Cirrhilabrus pylei Allen & Randall, 1996 è un pesce d'acqua salata appartenente alla famiglia Labridae[2].
| Stato di conservazione | |
|---|---|
Rischio minimo[1] | |
| Classificazione scientifica | |
| Dominio | Eukaryota |
| Regno | Animalia |
| Sottoregno | Eumetazoa |
| Ramo | Bilateria |
| Phylum | Chordata |
| Subphylum | Vertebrata |
| Superclasse | Gnathostomata |
| Classe | Actinopterygii |
| Ordine | Perciformes |
| Sottordine | Labroidei |
| Famiglia | Labridae |
| Genere | Cirrhilabrus |
| Specie | C. pylei |
| Nomenclatura binomiale | |
| Cirrhilabrus pylei Allen & Randall, 1996 | |
Proviene dalle barriere coralline dell'Indonesia e della Papua Nuova Guinea, nell'ovest dell'oceano Pacifico[3]. Nuota di solito in acque abbastanza profonde, fino 82 m di profondità[1].
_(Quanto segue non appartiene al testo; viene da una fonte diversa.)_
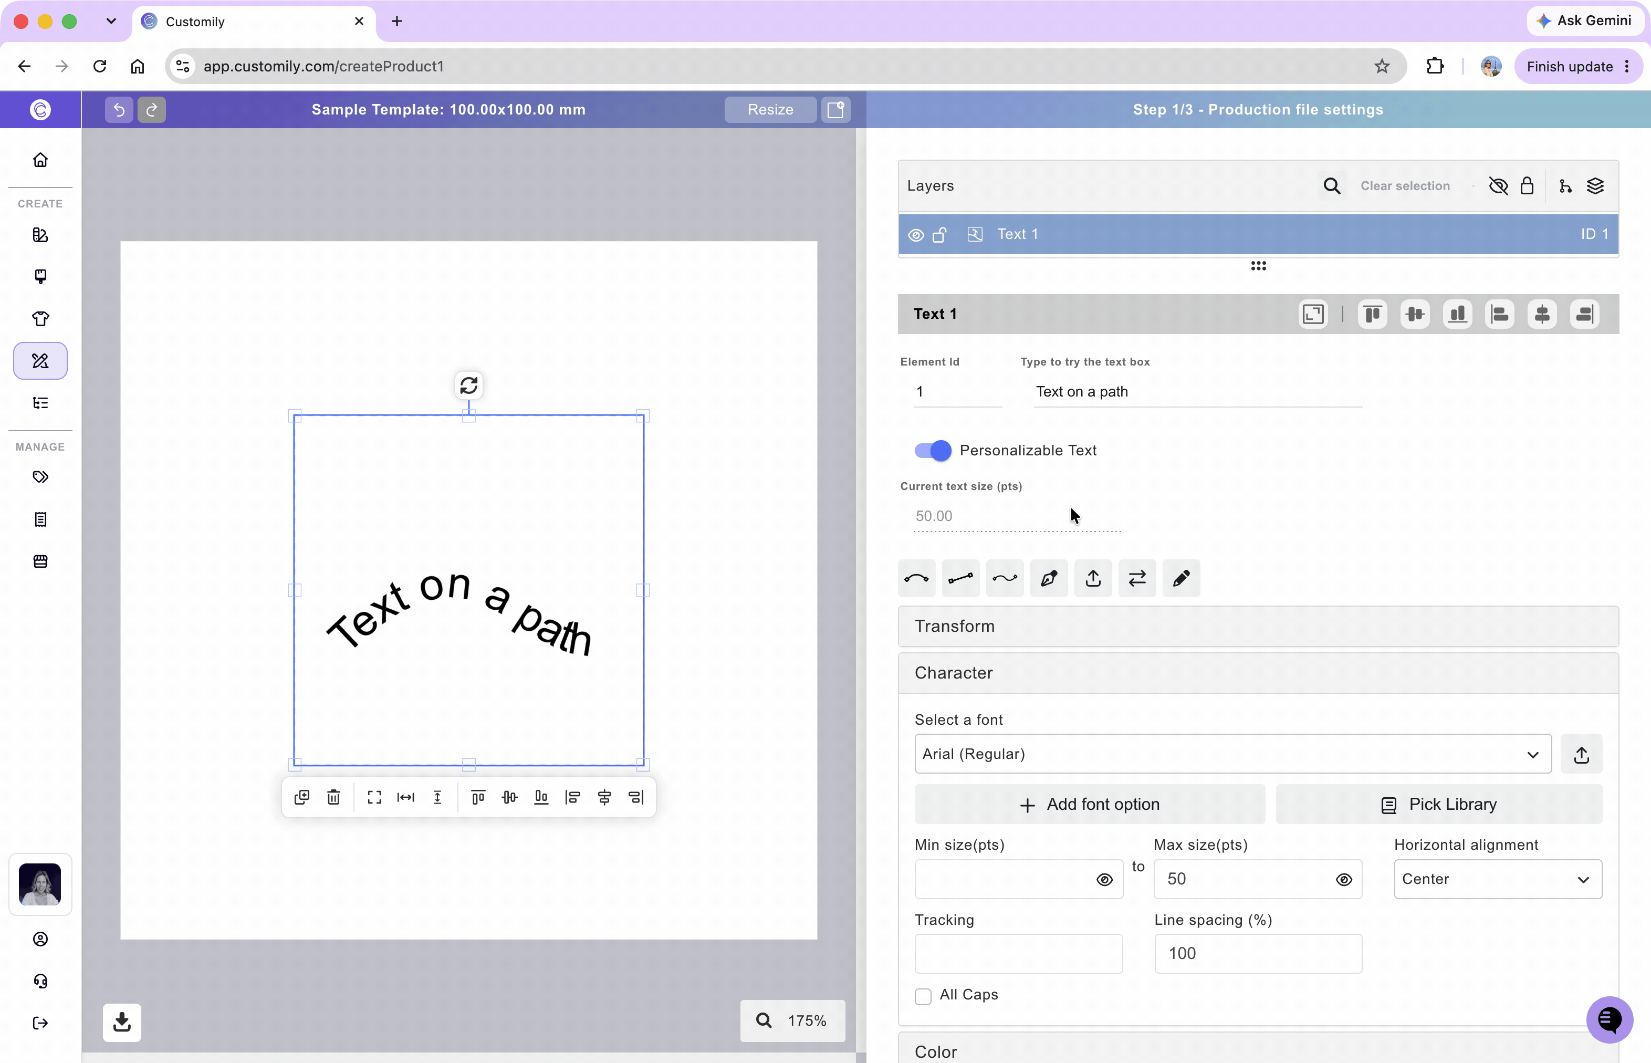Click the rotate handle above the text box
Image resolution: width=1651 pixels, height=1063 pixels.
tap(469, 385)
Presenta un corpo allungato e leggermente compresso ai lati. La testa ha un profilo abbastanza appuntito. La lunghezza massima registrata è di 9 cm; somiglia molto a C. rubrimarginatus[3].
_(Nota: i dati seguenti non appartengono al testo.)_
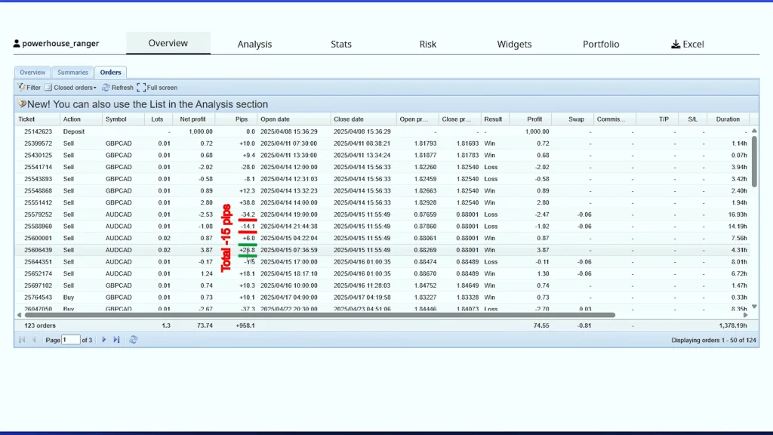The height and width of the screenshot is (435, 773).
Task: Go to next page arrow
Action: [x=104, y=340]

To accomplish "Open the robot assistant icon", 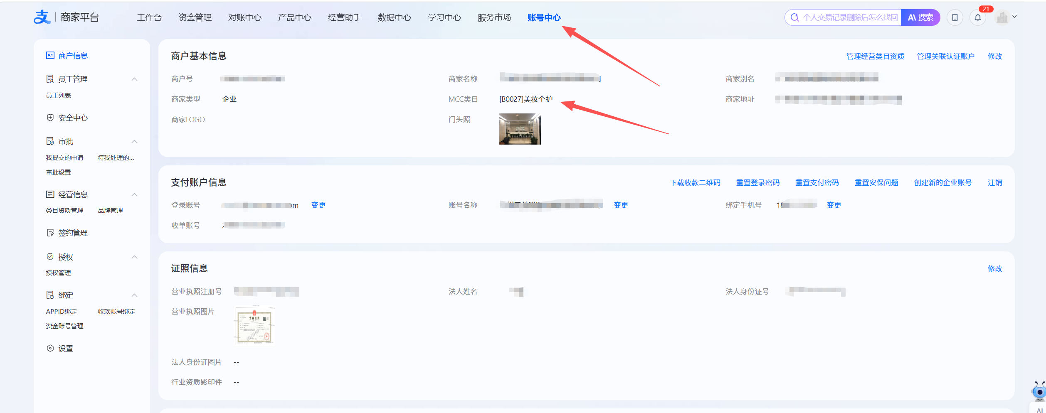I will point(1039,391).
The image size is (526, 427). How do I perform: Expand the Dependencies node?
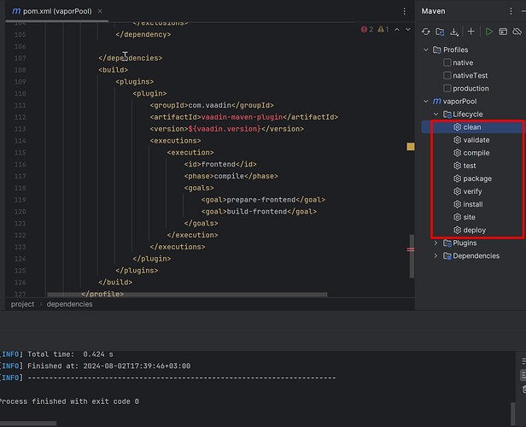pyautogui.click(x=435, y=256)

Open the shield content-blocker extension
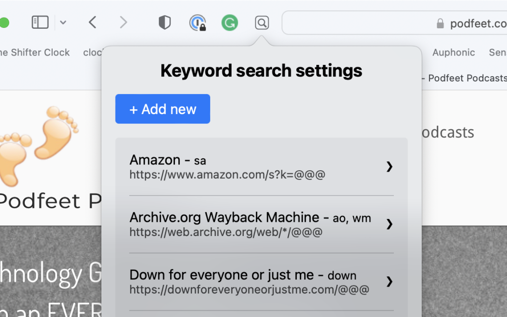(x=164, y=22)
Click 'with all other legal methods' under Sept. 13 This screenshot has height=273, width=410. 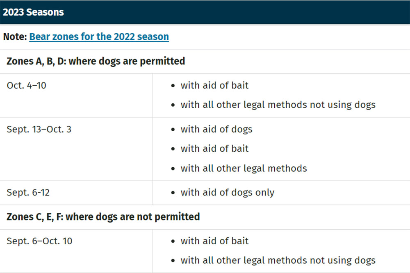[x=244, y=168]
I maschi adulti sono prevalentemente rosa, con le pinne pelviche bianche, molto allungate, che formano due filamenti, e la pinna caudale con il margine arrotondato, blu scura[3] e rosa. Una macchia blu scura è presente anche sulla pinna dorsale, più lunga di quella anale, ed è contornata da una sottile linea azzurra. Una linea dello stesso colore è presente sul dorso e ci sono inoltre diverse macchie azzurre sulla testa. Gli occhi sono arancioni o rosa-rossastri.
Le abitudini di questa specie, tipica di acque mediamente profonde, non sono note, ma probabilmente sono simili a quelle delle altre specie del genere Cirrhilabrus.
Viene catturato molto raramente per essere allevato in acquario, e visto che non sembrano essere presenti altre particolari minacce, la lista rossa IUCN classifica questa specie come "a rischio minimo" (LC)[1].